CVE-2021-44567: 
PHP vulnerability analysis and mitigation

An unauthenticated SQL Injection vulnerability (CVE-2021-44567) was discovered in RosarioSIS versions before 7.6.1. The vulnerability exists in the votes parameter within ProgramFunctions/PortalPollsNotes.fnc.php. This security flaw was disclosed on February 24, 2022, and received a CVSS v3.1 base score of 9.8 (Critical) (NVD).

The vulnerability stems from insufficient sanitization of user input in the PortalPollsVote function. While the system sanitizes $REQUEST array values, it fails to properly sanitize array keys and direct $POST inputs. The vulnerability specifically occurs when HTTP POST parameter keys are directly inserted into SQL queries without proper validation (GitLab Issue). The CVSS v3.1 vector string is CVSS:3.1/AV:N/AC:L/PR:N/UI:N/S:U/C:H/I:H/A:H, indicating network accessibility, low attack complexity, and no required privileges or user interaction (NVD).

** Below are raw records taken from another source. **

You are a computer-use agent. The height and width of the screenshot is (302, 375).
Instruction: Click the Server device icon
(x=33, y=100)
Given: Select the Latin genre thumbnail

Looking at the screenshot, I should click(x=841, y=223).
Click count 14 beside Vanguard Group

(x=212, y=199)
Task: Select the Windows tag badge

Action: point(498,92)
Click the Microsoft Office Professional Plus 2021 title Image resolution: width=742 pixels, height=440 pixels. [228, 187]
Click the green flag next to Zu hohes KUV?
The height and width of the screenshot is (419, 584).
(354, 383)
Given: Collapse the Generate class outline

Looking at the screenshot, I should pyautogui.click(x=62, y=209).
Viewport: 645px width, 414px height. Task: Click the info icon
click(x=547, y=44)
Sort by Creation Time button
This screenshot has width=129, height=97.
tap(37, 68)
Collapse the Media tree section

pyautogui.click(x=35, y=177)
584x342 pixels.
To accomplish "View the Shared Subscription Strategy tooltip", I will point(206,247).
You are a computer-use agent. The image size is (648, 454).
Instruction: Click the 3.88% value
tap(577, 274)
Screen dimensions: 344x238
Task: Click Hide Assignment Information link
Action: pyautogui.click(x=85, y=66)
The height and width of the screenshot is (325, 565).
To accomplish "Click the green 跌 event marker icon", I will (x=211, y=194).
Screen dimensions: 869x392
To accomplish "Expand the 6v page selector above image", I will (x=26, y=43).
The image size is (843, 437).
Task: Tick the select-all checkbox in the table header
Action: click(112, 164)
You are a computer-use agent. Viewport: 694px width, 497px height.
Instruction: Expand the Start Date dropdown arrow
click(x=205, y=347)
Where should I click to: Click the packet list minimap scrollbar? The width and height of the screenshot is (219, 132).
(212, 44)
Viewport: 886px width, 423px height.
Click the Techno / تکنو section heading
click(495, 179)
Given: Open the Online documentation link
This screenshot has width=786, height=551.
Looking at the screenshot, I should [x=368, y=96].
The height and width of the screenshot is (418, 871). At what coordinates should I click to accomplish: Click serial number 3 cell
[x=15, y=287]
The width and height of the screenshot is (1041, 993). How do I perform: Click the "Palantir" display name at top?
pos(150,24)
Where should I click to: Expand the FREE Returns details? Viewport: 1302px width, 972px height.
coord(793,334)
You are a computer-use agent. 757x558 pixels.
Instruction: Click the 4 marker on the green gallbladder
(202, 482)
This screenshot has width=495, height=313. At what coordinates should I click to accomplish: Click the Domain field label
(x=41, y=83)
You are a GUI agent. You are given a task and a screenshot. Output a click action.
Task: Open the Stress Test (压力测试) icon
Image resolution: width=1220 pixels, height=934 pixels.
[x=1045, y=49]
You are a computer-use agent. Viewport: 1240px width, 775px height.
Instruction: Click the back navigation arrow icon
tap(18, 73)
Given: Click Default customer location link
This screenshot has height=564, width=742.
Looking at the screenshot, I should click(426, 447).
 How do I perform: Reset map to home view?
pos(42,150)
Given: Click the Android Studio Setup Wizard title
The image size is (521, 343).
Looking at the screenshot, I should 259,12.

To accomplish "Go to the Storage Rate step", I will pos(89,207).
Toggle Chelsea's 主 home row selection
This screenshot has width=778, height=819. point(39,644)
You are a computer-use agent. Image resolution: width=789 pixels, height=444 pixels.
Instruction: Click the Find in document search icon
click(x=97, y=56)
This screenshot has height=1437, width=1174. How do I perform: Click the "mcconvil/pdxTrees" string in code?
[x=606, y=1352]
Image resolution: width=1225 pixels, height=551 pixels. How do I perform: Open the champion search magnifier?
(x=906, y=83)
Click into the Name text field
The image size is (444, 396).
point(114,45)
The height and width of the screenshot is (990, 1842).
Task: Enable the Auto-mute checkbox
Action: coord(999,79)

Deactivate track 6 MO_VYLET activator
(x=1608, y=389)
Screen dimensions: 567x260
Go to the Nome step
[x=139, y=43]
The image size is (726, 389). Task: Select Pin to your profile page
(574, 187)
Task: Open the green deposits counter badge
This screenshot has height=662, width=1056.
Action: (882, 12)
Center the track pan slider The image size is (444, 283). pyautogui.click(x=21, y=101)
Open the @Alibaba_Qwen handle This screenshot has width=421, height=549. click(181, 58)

The vulnerability allows attackers to execute arbitrary SQL commands on the underlying database. This can lead to unauthorized data access, data manipulation, and potential creation of new database structures. Attackers could potentially modify user credentials, including administrative passwords, and create new database tables (GitLab Issue).

The vulnerability was patched in RosarioSIS version 7.6.1. The fix includes proper sanitization of input parameters and moving the Portal Poll vote code to modfunc (RosarioSIS Commit). Users are strongly advised to upgrade to version 7.6.1 or later to address this security issue.